«Pintó en la celda un escudo perfecto realizado de memoria, con su contorno de la Península Ibérica sobre el que se yergue la mano que porta el "naranjero", el subfusil MP-28 fabricado por la República en Alberic. Debajo de la mano asida a la metralleta, las siglas FRAP y en un círculo a su alrededor, como en las monedas: Frente Revolucionario Antifascista y Patriota...»

Esta escena de la novela «Grupo armado» que ha escrito el valenciano Tomás Pellicer, ex militante de esta organización maoísta que se alzó en armas contra Franco, recupera del olvido un emblema que el paso del tiempo ha borrado de las paredes de las ciudades y pueblos valencianos. Pero no solo los muros han perdido la memoria, también han borrado el puño y el «naranjero» de sus recuerdos muchos de aquellos jóvenes que en la década de los 70 se enorgullecían de ser «chinos», apodo que recibían los militantes de este grupo de extrema izquierda y del Partido Comunista de España Marxista-leninista (PCE-ml) que lo controlaba.

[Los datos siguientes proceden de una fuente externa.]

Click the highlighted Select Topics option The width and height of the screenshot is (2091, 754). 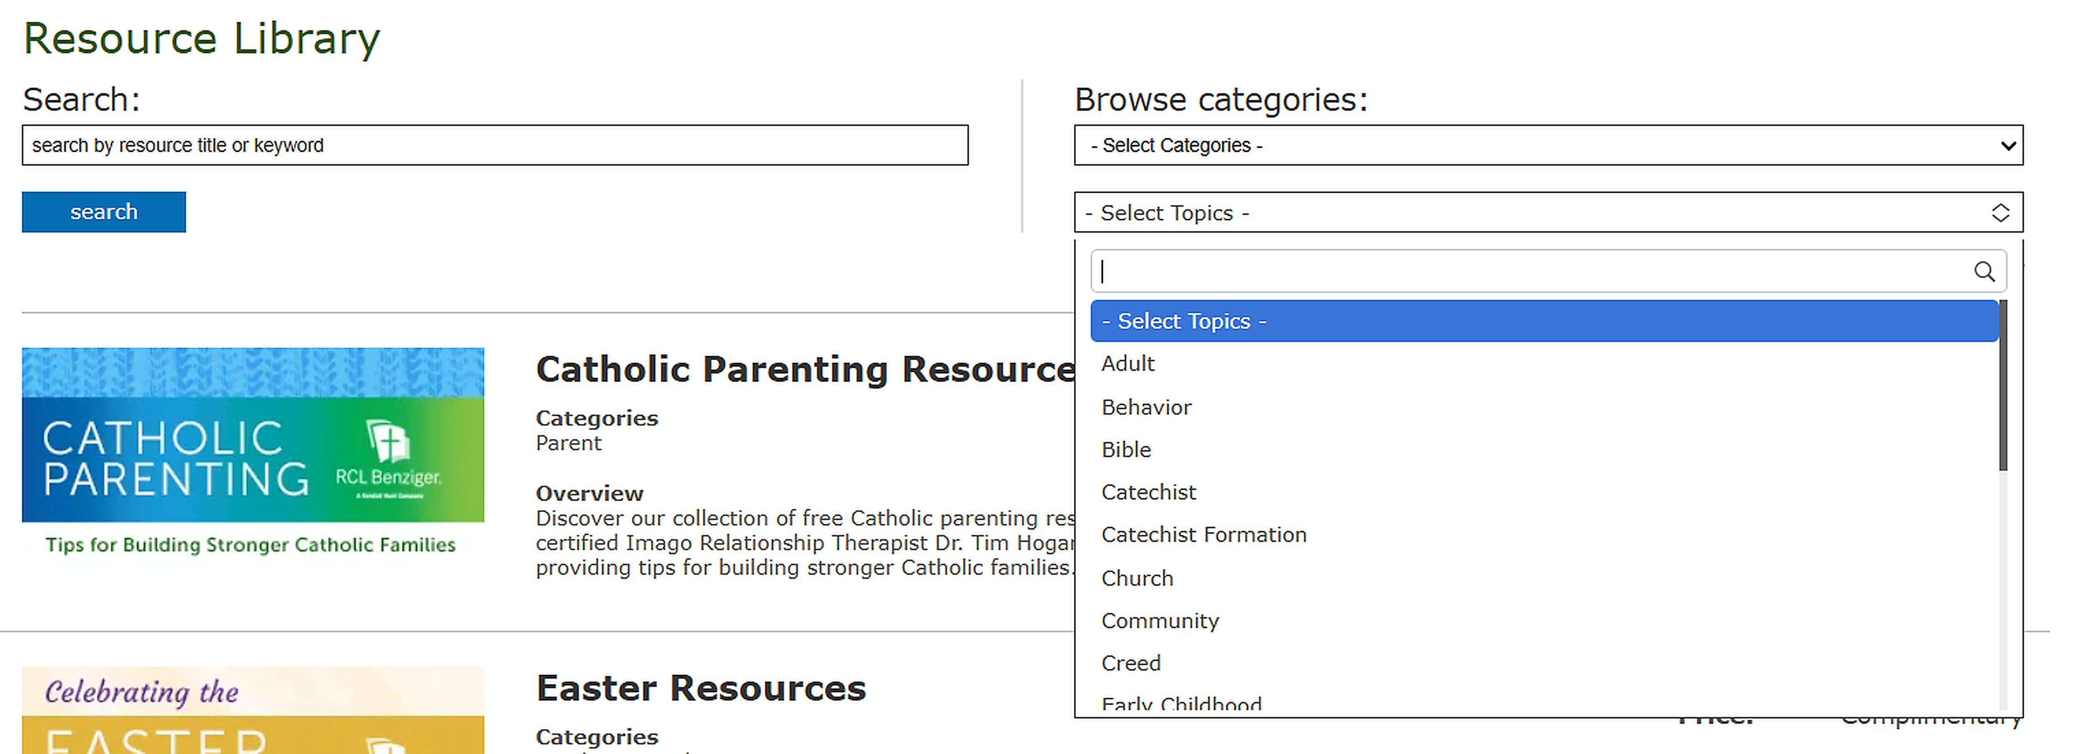pos(1542,321)
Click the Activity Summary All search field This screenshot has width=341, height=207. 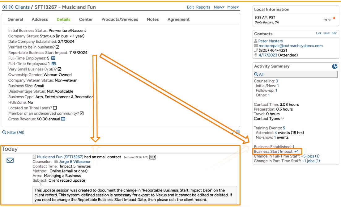[x=295, y=74]
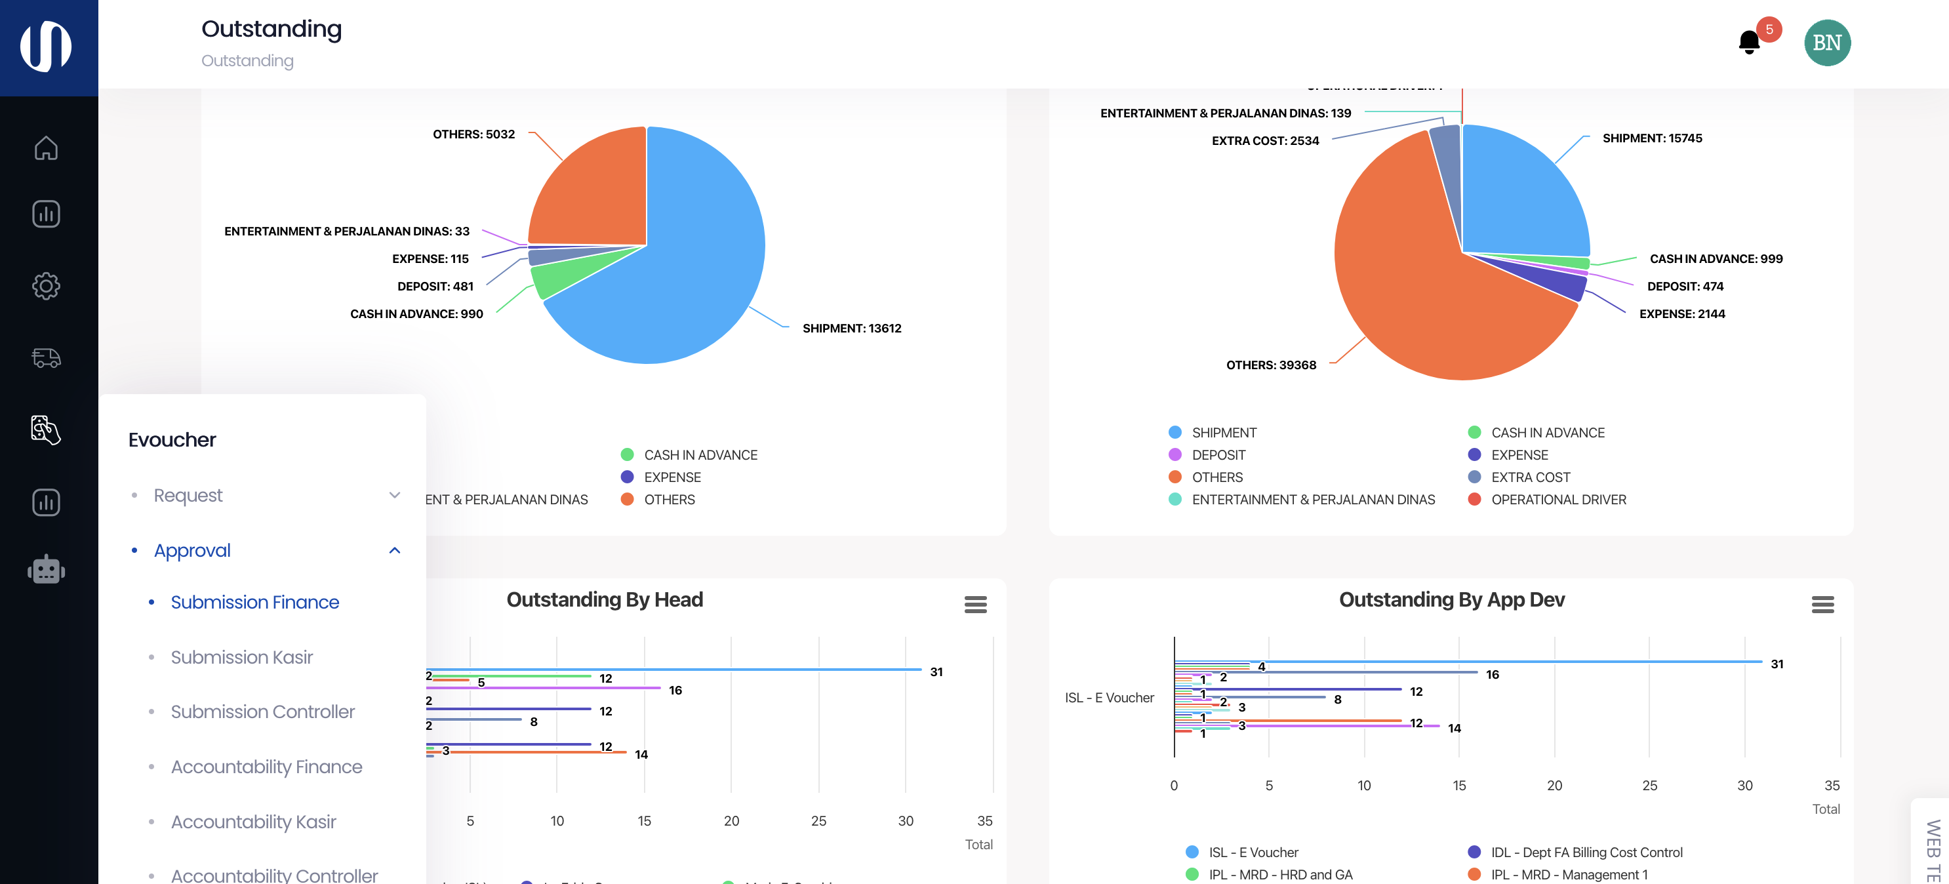
Task: Open Outstanding By Head chart menu
Action: (975, 604)
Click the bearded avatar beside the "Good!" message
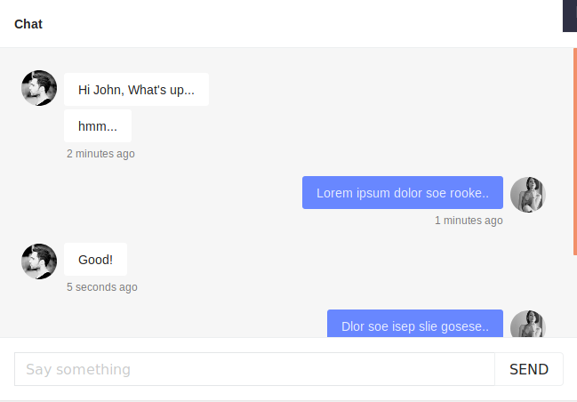This screenshot has width=577, height=402. [x=39, y=261]
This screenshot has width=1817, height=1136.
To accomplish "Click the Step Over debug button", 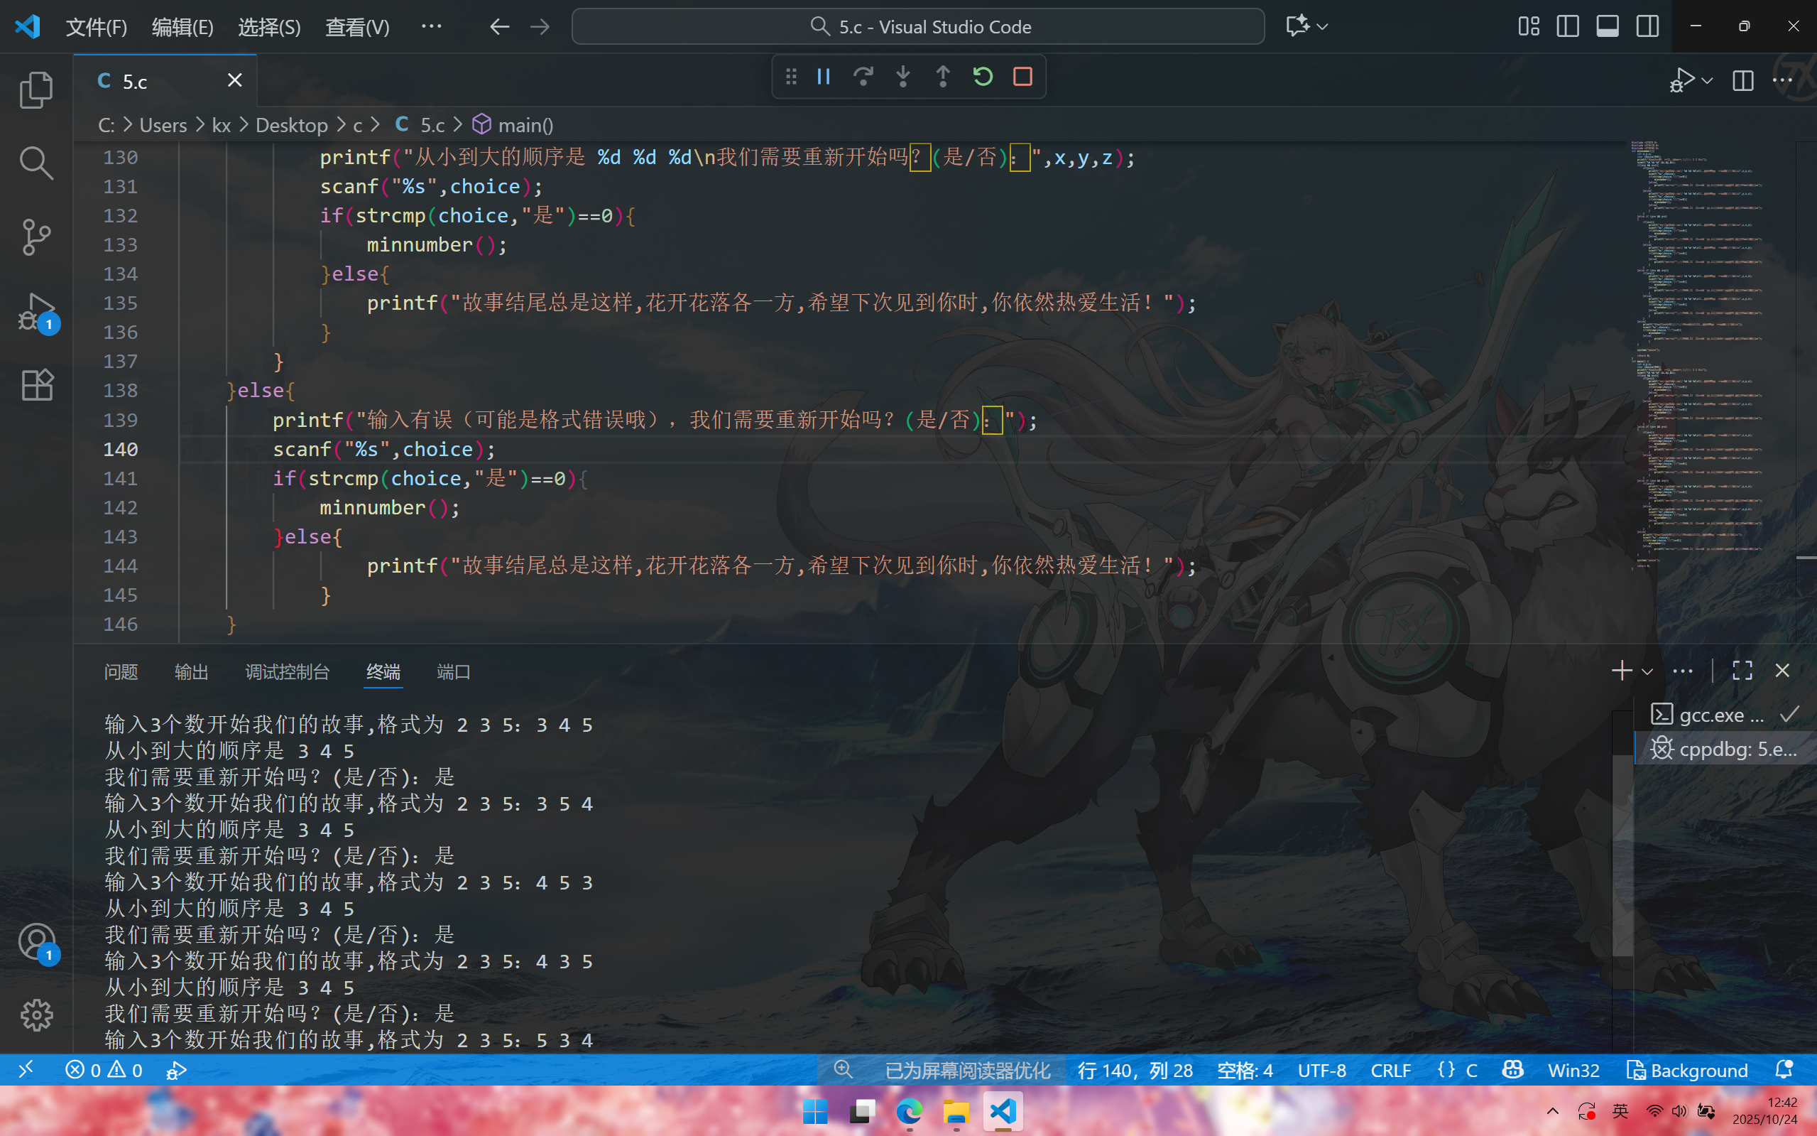I will pyautogui.click(x=863, y=77).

Pellicer no se resigna a este olvido ni a pasar a la historia como «terroristas», que es lo que eran para el régimen del «todo atado y bien atado».

«Una verdad ficcionada»

Recuperar la memoria del FRAP es lo que ha movido a este ingeniero valenciano a escribir y autoeditar una novela, «una verdad ficcionada» dice él, sobre uno de los grupos más controvertidos de aquella España que se acostó franquista y se levantó demócrata.

En su libro reconstruye hasta ocho atracos, «expropiaciones económicas» las llamaban, a bancos y supermercados en los que el FRAP se hizo con un botín de más de 40 millones de pesetas, 13 de ellos en el asalto a un banco de la calle Pintor Sorolla de Valencia el 30 de septiembre de 1978.

«Ahora es complicado y difícil contestar si la lucha armada fue un error, pero estábamos delante de una dictadura fascista», explica Pellicer, que relata en su libro los 10 días de palizas salvajes que sufrió en la Dirección General de Seguridad de la Plaza del Sol tras caer en una redada en Madrid. «Lo peor de la tortura no es el dolor, sino que te anulan la voluntad hasta convertirte en un muerto en vida». Sus torturadores estuvieron a punto de aplicarle la «ley de fugas» cuando le dispararon cerca de la cabeza.

Firmó la declaración que le pusieron delante y fue condenado a más de seis años de prisión, de los que cumplió uno. Una joven abogada llamada Cristina Almeida le sacó de la cárcel hasta que en diciembre de 1982 el primer Consejo de Ministros de Felipe González indultó a los últimos del FRAP.